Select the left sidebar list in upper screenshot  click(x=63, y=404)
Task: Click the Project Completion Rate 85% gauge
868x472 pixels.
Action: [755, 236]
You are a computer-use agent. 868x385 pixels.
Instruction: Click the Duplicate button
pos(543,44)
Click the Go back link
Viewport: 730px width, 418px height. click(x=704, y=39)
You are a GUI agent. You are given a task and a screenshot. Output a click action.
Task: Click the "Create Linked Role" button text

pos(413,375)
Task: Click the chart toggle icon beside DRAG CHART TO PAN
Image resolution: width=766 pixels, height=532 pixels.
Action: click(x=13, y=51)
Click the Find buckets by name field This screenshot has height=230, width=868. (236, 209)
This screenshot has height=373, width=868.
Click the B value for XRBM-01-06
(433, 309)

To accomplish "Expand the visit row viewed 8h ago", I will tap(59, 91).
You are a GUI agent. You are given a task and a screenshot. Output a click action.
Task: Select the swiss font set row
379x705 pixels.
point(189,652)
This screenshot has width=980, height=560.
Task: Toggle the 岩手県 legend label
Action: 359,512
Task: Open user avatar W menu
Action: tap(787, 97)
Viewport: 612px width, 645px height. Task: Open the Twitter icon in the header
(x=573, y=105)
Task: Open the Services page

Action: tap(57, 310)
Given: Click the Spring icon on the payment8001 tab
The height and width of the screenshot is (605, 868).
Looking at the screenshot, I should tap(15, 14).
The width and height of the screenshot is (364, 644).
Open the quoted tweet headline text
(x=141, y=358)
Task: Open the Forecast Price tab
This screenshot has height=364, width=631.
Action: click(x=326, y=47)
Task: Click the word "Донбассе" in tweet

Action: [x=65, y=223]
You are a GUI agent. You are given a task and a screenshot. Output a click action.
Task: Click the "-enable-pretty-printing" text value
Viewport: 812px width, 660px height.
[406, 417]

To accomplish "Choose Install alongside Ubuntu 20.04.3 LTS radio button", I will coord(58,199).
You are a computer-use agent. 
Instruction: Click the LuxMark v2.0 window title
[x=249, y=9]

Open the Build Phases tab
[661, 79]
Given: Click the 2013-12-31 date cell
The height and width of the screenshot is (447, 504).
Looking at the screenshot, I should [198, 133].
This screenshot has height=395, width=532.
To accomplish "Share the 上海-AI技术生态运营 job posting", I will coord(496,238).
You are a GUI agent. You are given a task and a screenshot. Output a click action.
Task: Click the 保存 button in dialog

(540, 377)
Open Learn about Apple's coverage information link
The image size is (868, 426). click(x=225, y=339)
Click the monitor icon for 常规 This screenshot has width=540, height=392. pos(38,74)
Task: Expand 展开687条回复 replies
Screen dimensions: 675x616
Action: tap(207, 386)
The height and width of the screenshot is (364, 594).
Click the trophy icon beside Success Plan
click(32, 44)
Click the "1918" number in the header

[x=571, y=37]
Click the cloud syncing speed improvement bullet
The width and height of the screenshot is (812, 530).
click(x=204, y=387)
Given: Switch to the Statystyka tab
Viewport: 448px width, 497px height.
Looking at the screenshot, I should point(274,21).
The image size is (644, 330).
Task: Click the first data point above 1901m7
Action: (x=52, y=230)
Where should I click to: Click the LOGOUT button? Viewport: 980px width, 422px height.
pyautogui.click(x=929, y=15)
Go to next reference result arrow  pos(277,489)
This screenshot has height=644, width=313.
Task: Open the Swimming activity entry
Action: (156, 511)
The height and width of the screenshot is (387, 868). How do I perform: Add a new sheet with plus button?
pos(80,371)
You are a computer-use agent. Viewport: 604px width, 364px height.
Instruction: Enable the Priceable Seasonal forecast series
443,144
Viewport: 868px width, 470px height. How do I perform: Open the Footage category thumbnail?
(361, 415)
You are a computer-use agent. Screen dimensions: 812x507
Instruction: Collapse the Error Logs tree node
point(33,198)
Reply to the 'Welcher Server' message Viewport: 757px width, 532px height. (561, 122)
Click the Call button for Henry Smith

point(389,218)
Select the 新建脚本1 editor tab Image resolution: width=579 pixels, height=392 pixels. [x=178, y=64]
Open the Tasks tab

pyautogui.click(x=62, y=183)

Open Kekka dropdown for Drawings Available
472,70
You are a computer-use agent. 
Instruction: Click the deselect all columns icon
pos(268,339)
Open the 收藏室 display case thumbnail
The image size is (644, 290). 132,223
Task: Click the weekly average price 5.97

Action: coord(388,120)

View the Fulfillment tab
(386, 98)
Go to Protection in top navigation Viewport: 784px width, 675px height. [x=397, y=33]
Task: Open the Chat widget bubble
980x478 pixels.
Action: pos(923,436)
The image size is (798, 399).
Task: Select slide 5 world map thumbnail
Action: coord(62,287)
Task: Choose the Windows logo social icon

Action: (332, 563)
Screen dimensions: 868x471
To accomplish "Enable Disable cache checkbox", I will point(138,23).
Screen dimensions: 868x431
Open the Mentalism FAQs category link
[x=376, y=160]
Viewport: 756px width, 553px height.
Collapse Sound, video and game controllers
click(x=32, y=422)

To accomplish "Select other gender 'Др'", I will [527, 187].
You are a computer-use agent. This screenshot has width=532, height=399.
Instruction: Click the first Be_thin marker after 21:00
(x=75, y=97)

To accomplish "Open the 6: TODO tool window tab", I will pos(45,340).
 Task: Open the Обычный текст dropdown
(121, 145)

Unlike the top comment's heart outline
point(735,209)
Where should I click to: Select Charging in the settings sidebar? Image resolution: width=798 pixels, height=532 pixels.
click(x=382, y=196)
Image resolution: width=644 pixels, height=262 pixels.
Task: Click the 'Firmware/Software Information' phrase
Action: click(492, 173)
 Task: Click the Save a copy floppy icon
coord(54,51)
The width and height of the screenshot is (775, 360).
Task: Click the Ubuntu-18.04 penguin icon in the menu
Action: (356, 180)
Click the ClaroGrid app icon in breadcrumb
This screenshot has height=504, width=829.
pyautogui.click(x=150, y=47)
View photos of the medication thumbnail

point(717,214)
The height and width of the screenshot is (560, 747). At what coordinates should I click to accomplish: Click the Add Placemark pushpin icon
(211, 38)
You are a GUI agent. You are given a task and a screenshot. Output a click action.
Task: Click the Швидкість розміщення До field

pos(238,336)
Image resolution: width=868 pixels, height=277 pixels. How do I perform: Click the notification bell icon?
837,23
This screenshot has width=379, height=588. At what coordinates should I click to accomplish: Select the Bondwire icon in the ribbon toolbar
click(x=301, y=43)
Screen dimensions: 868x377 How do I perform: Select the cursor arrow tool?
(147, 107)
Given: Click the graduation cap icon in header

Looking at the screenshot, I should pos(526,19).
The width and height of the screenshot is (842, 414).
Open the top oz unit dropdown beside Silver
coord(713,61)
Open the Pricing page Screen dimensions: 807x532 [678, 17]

+ + + +

**Task brief**
Nothing should be omitted or altered. Retype the records exactly.

**Exercise output**
Select the left sidebar list in upper screenshot  click(x=63, y=404)
Task: Click the Project Completion Rate 85% gauge
868x472 pixels.
Action: [755, 236]
You are a computer-use agent. 868x385 pixels.
Instruction: Click the Duplicate button
pos(543,44)
Click the Go back link
Viewport: 730px width, 418px height. click(x=704, y=39)
You are a GUI agent. You are given a task and a screenshot. Output a click action.
Task: Click the "Create Linked Role" button text

pos(413,375)
Task: Click the chart toggle icon beside DRAG CHART TO PAN
Image resolution: width=766 pixels, height=532 pixels.
Action: click(x=13, y=51)
Click the Find buckets by name field This screenshot has height=230, width=868. (236, 209)
This screenshot has height=373, width=868.
Click the B value for XRBM-01-06
(433, 309)

To accomplish "Expand the visit row viewed 8h ago", I will tap(59, 91).
You are a GUI agent. You are given a task and a screenshot. Output a click action.
Task: Select the swiss font set row
379x705 pixels.
point(189,652)
This screenshot has width=980, height=560.
Task: Toggle the 岩手県 legend label
Action: 359,512
Task: Open user avatar W menu
Action: tap(787, 97)
Viewport: 612px width, 645px height. Task: Open the Twitter icon in the header
(x=573, y=105)
Task: Open the Services page

Action: tap(57, 310)
Given: Click the Spring icon on the payment8001 tab
The height and width of the screenshot is (605, 868).
Looking at the screenshot, I should tap(15, 14).
The width and height of the screenshot is (364, 644).
Open the quoted tweet headline text
(x=141, y=358)
Task: Open the Forecast Price tab
This screenshot has height=364, width=631.
Action: click(x=326, y=47)
Task: Click the word "Донбассе" in tweet

Action: [x=65, y=223]
You are a GUI agent. You are given a task and a screenshot. Output a click action.
Task: Click the "-enable-pretty-printing" text value
Viewport: 812px width, 660px height.
[406, 417]

To accomplish "Choose Install alongside Ubuntu 20.04.3 LTS radio button", I will coord(58,199).
You are a computer-use agent. 
Instruction: Click the LuxMark v2.0 window title
[x=249, y=9]

Open the Build Phases tab
[661, 79]
Given: Click the 2013-12-31 date cell
The height and width of the screenshot is (447, 504).
Looking at the screenshot, I should [198, 133].
This screenshot has height=395, width=532.
To accomplish "Share the 上海-AI技术生态运营 job posting", I will coord(496,238).
You are a GUI agent. You are given a task and a screenshot. Output a click action.
Task: Click the 保存 button in dialog

(540, 377)
Open Learn about Apple's coverage information link
The image size is (868, 426). click(x=225, y=339)
Click the monitor icon for 常规 This screenshot has width=540, height=392. pos(38,74)
Task: Expand 展开687条回复 replies
Screen dimensions: 675x616
Action: tap(207, 386)
The height and width of the screenshot is (364, 594).
Click the trophy icon beside Success Plan
click(32, 44)
Click the "1918" number in the header

[x=571, y=37]
Click the cloud syncing speed improvement bullet
The width and height of the screenshot is (812, 530).
click(x=204, y=387)
Given: Switch to the Statystyka tab
Viewport: 448px width, 497px height.
Looking at the screenshot, I should point(274,21).
The image size is (644, 330).
Task: Click the first data point above 1901m7
Action: (x=52, y=230)
Where should I click to: Click the LOGOUT button? Viewport: 980px width, 422px height.
pyautogui.click(x=929, y=15)
Go to next reference result arrow  pos(277,489)
This screenshot has height=644, width=313.
Task: Open the Swimming activity entry
Action: (156, 511)
The height and width of the screenshot is (387, 868). How do I perform: Add a new sheet with plus button?
pos(80,371)
You are a computer-use agent. Viewport: 604px width, 364px height.
Instruction: Enable the Priceable Seasonal forecast series
443,144
Viewport: 868px width, 470px height. How do I perform: Open the Footage category thumbnail?
(361, 415)
You are a computer-use agent. Screen dimensions: 812x507
Instruction: Collapse the Error Logs tree node
point(33,198)
Reply to the 'Welcher Server' message Viewport: 757px width, 532px height. (561, 122)
Click the Call button for Henry Smith

point(389,218)
Select the 新建脚本1 editor tab Image resolution: width=579 pixels, height=392 pixels. [x=178, y=64]
Open the Tasks tab

pyautogui.click(x=62, y=183)

Open Kekka dropdown for Drawings Available
472,70
You are a computer-use agent. 
Instruction: Click the deselect all columns icon
pos(268,339)
Open the 收藏室 display case thumbnail
The image size is (644, 290). 132,223
Task: Click the weekly average price 5.97

Action: coord(388,120)

View the Fulfillment tab
(386, 98)
Go to Protection in top navigation Viewport: 784px width, 675px height. [x=397, y=33]
Task: Open the Chat widget bubble
980x478 pixels.
Action: pos(923,436)
The image size is (798, 399).
Task: Select slide 5 world map thumbnail
Action: coord(62,287)
Task: Choose the Windows logo social icon

Action: (332, 563)
Screen dimensions: 868x471
To accomplish "Enable Disable cache checkbox", I will point(138,23).
Screen dimensions: 868x431
Open the Mentalism FAQs category link
[x=376, y=160]
Viewport: 756px width, 553px height.
Collapse Sound, video and game controllers
click(x=32, y=422)

To accomplish "Select other gender 'Др'", I will [527, 187].
You are a computer-use agent. This screenshot has width=532, height=399.
Instruction: Click the first Be_thin marker after 21:00
(x=75, y=97)

To accomplish "Open the 6: TODO tool window tab", I will pos(45,340).
 Task: Open the Обычный текст dropdown
(121, 145)

Unlike the top comment's heart outline
point(735,209)
Where should I click to: Select Charging in the settings sidebar? Image resolution: width=798 pixels, height=532 pixels.
click(x=382, y=196)
Image resolution: width=644 pixels, height=262 pixels.
Task: Click the 'Firmware/Software Information' phrase
Action: click(492, 173)
 Task: Click the Save a copy floppy icon
coord(54,51)
The width and height of the screenshot is (775, 360).
Task: Click the Ubuntu-18.04 penguin icon in the menu
Action: (356, 180)
Click the ClaroGrid app icon in breadcrumb
This screenshot has height=504, width=829.
pyautogui.click(x=150, y=47)
View photos of the medication thumbnail

point(717,214)
The height and width of the screenshot is (560, 747). At what coordinates should I click to accomplish: Click the Add Placemark pushpin icon
(211, 38)
You are a GUI agent. You are given a task and a screenshot. Output a click action.
Task: Click the Швидкість розміщення До field

pos(238,336)
Image resolution: width=868 pixels, height=277 pixels. How do I perform: Click the notification bell icon?
837,23
This screenshot has width=379, height=588. At what coordinates should I click to accomplish: Select the Bondwire icon in the ribbon toolbar
click(x=301, y=43)
Screen dimensions: 868x377 How do I perform: Select the cursor arrow tool?
(147, 107)
Given: Click the graduation cap icon in header

Looking at the screenshot, I should pos(526,19).
The width and height of the screenshot is (842, 414).
Open the top oz unit dropdown beside Silver
coord(713,61)
Open the Pricing page Screen dimensions: 807x532 [678, 17]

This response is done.